- **Problem to work on**: Retype the records below exactly as given, but only from the first line through the line with "Given: Enable the Password Protect checkbox", and without the pictures.

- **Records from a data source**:
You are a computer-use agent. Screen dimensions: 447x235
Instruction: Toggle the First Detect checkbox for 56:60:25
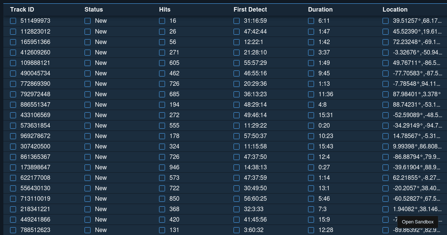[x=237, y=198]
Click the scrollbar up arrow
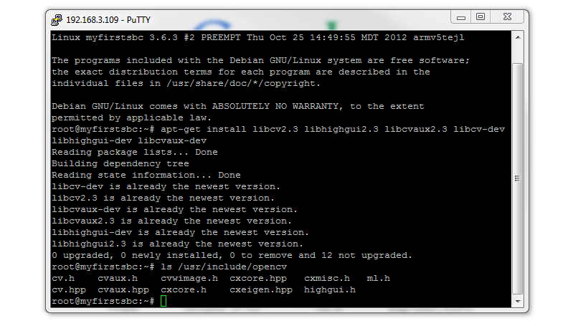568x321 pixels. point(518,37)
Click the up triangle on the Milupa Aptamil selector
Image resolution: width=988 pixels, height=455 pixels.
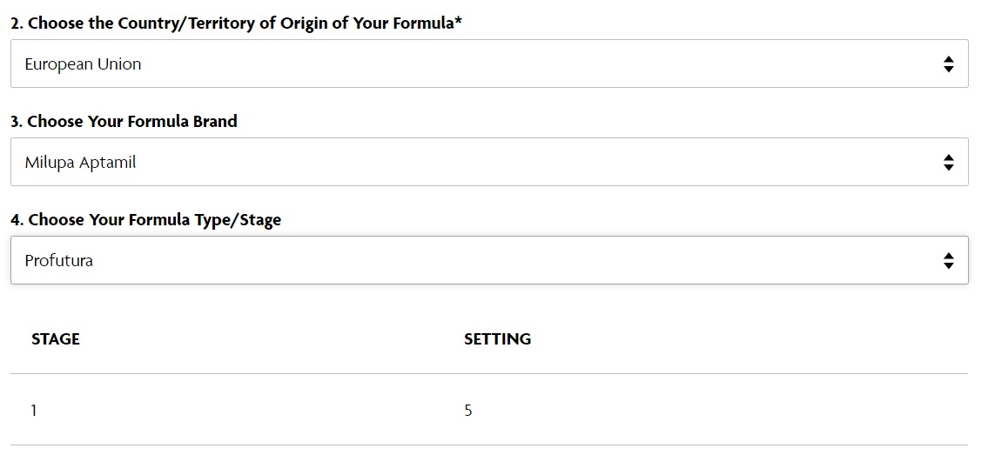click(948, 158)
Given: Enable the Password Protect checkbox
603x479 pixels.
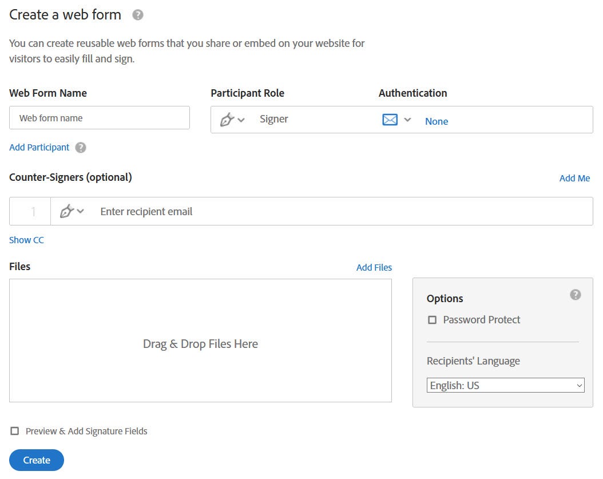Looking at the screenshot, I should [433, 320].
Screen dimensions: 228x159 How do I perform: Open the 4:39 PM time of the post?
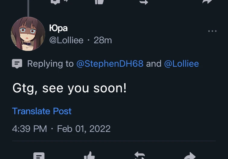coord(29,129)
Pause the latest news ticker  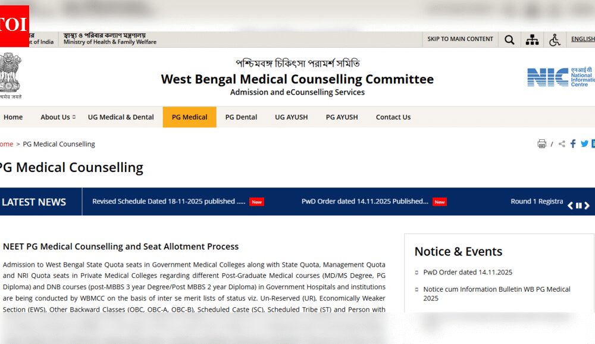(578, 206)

- **Response below**:
You are a computer-use agent. Screen dimensions: 447x235
Instruction: Toggle the First Detect checkbox for 56:60:25
[x=237, y=198]
Click the scrollbar up arrow
568x321 pixels. point(518,37)
Click the up triangle on the Milupa Aptamil selector
Image resolution: width=988 pixels, height=455 pixels.
click(948, 158)
Given: Enable the Password Protect checkbox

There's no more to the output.